Communitas / communauté

«C’est en perdant ton centre que tu perds ta communauté»

Dans mon livre il y a donc l’idée d’être centré -intimement associé à être constant- qui est intimement liée à l’idée d’être en communauté. Afin de pouvoir être reconnaissable par les autres, avoir une certaine stabilité (émotionnelle, caractérielle, philosophique, etc.) est essentielle. Et la reconnaissance mène à l’appartenance en communauté.

Mais alors, quel genre de communitas peut-on retrouver dans des lieux abandonnés, donc souvent inhabités? Qu’est-ce qui permet ce passage du voyageur, cette traversée de l’espace liminaire vers le retour en communauté? Est-ce que l’apparent vide d’un lieu et la solitude qui l’habite peuvent-êtres une sorte de communitas? Ou en d’autres mots, est-ce qu’un type de lieu, par ses caractéristiques, et les affects qu’il déclenchent en nous, peut aire office d’espace liminaire et nous réconcilier avec un état d’être? Est-ce que la «pactisation»* avec un esprit du lieu particulier peut-être suffisant pour nous reconnecter à une partie essentielle de notre être afin de pouvoir retourner en communauté; recentré?

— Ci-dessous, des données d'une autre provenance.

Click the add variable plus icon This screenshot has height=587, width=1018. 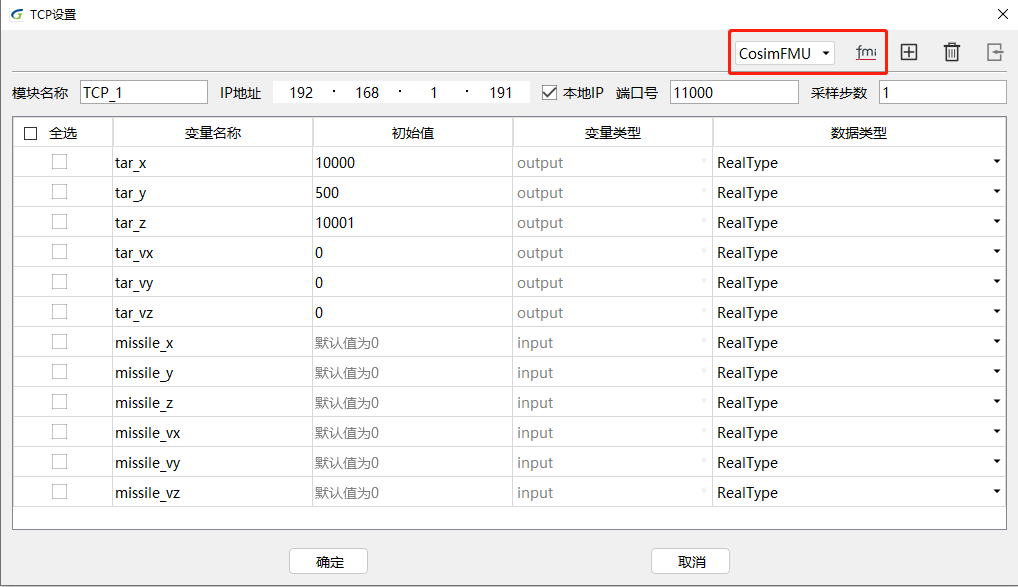coord(909,52)
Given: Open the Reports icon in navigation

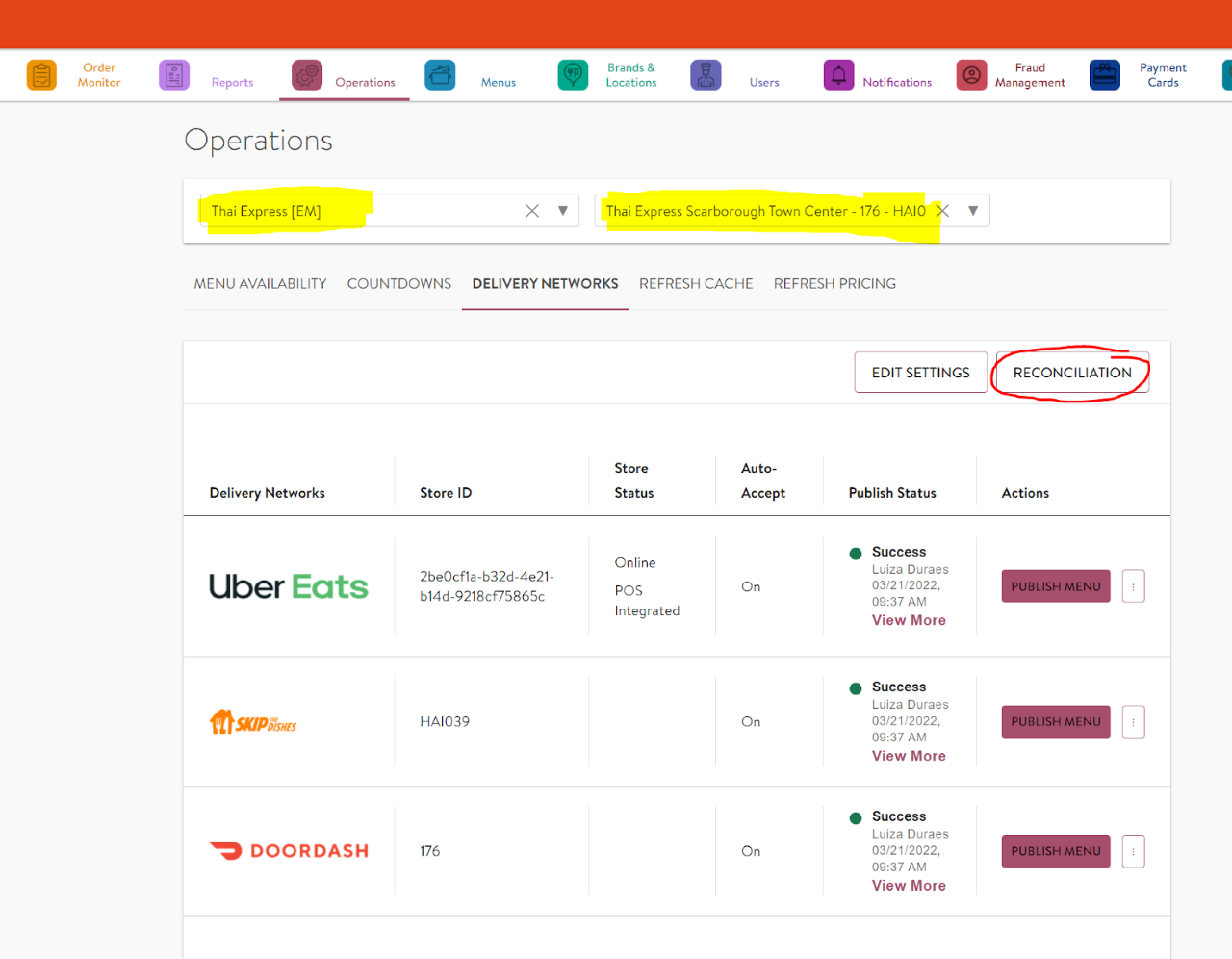Looking at the screenshot, I should click(174, 75).
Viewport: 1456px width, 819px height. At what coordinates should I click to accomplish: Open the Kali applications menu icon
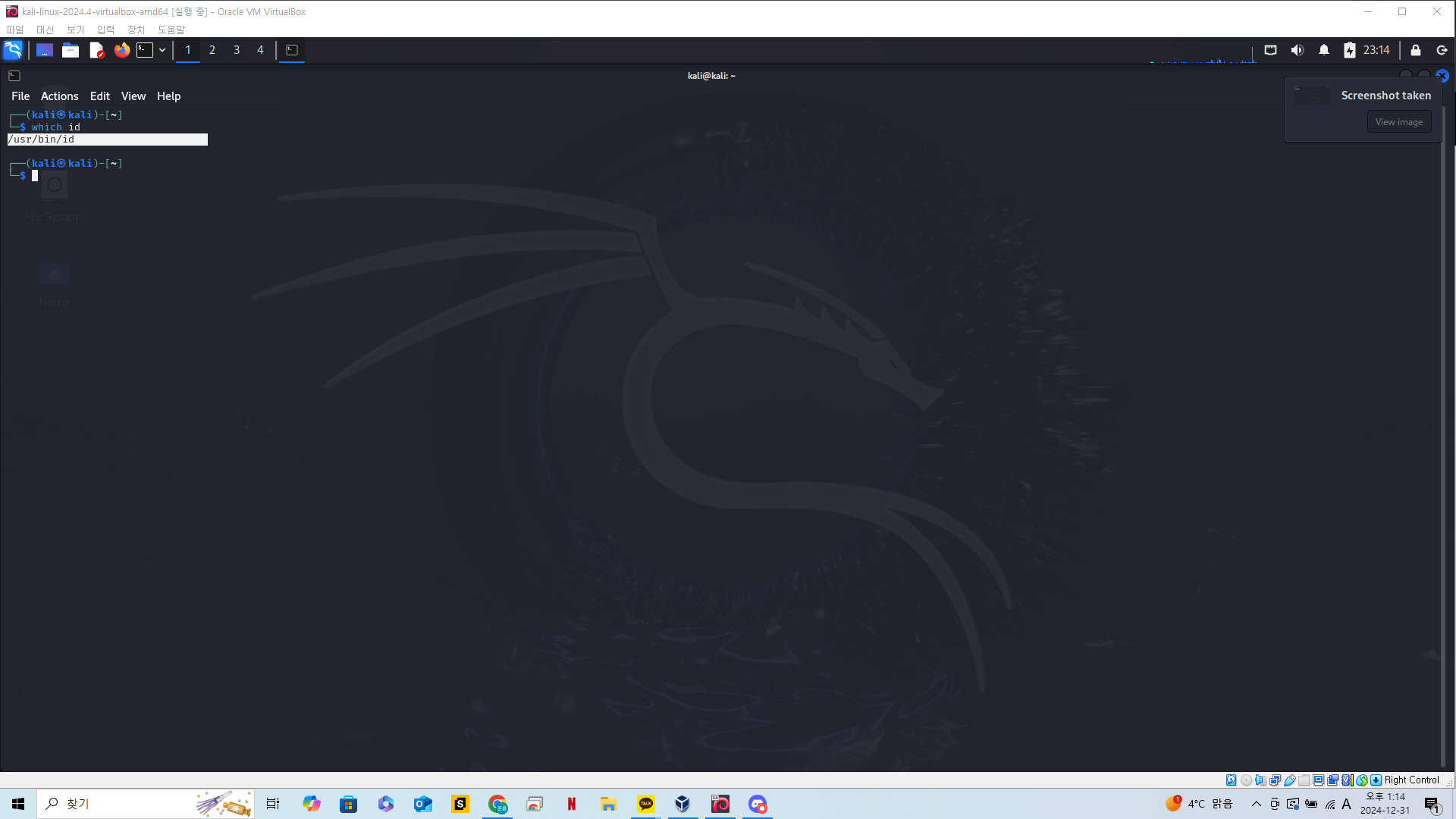tap(13, 50)
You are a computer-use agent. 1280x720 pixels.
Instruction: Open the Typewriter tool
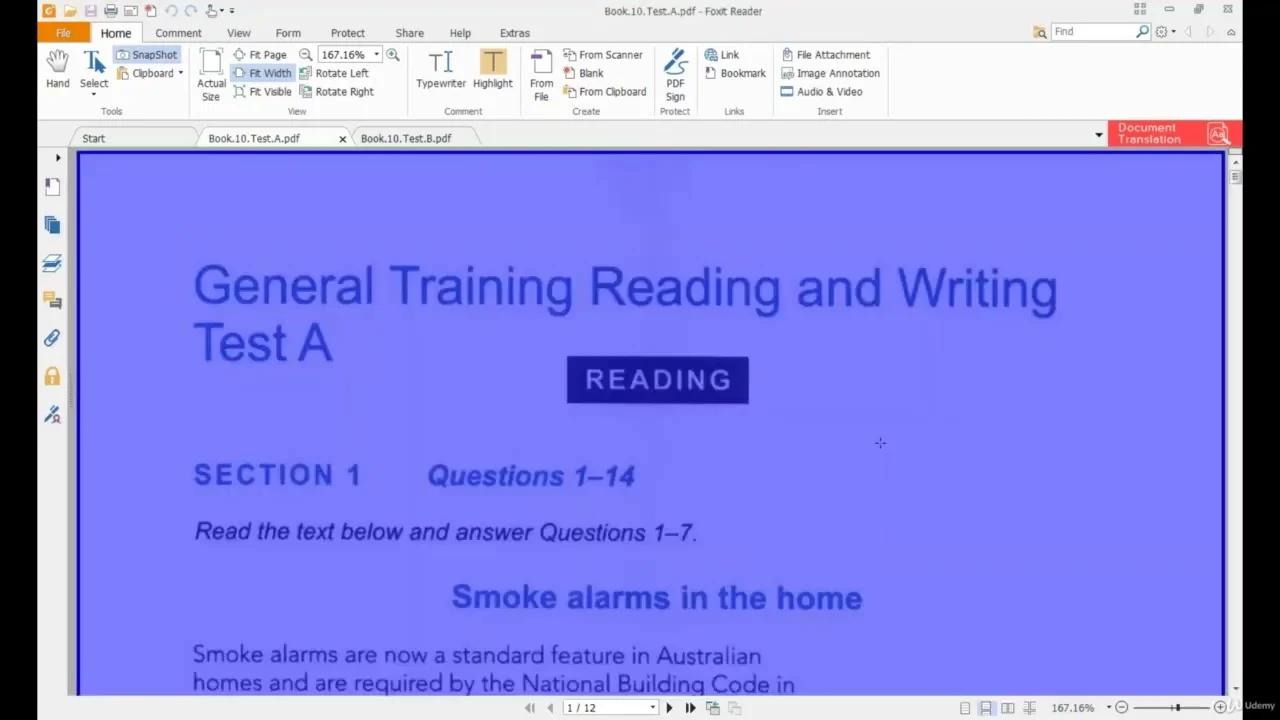440,70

N’est-ce pas ces valeurs, associées à ce type de lieux (espace interstices, friches urbaines, ruines, etc.), qui me permettent de retomber en accord avec notre société? Petite interrogation qui semble porter sa réponse en elle-même.

 

Jardin du solstice d'hiver_depliant

Jardin du solstice d’hiver_depliant

*pactiser avec un lieu, comme les anciens disaient, était l’acte de vivre en accord avec les daïmon présents dans un site; son genius loci. «Le Genius Loci est traditionnellement défini comme une allégorie du lieu. Projection imaginaire, il est un lieu habité par un “esprit”, stratifié en références mythologiques et allégoriques. Son fondement est dans l’ancrage.»1

1-Brayer Marie-Ange (texte tiré de l’ouvrage de Barry Judith, Pascal Convert, Rainer Pfnür) (1993). Genius Loci, La Différence, Paris, p.11

Atelier de recherche création 1 : Retour d’Absentia

20161014_143154

Cela fait déjà une semaine que le départ vers le nord a eu lieu, et quelques jours du retour au bercail. Ce périple me parait déjà lointain. La routine, les exigences, l’enseignement et les responsabilités reprennent leur place au sein de mon quotidien.

Ce qu’il en reste, par contre, est une certitude de ce que je suis allé chercher là-bas dans ce lieu abandonné. Un temps hors du temps social, un espace de dilatation, hors du réseau numérique*, hors de relations humaines (pour la majorité du temps). Un espace-temps qui m’a permis de vivre centré et concentré sur l’essentiel avec un minimum de distraction, avec un minimum d’équipement. J’ai en effet vécu pour la majorité du temps dans mon camion aménagé pour l’occasion. J’ai du faire un détour à Amos le jeudi afin de recherchager mes batteries et de me réfugier de l’hiver qui avait décidé de s’inviter en Abitibi ce 13 octobre 2016. La nuit avait été mouvementée avec un vent fort et une chute de neige compacte. Le réveil a été assez brutal!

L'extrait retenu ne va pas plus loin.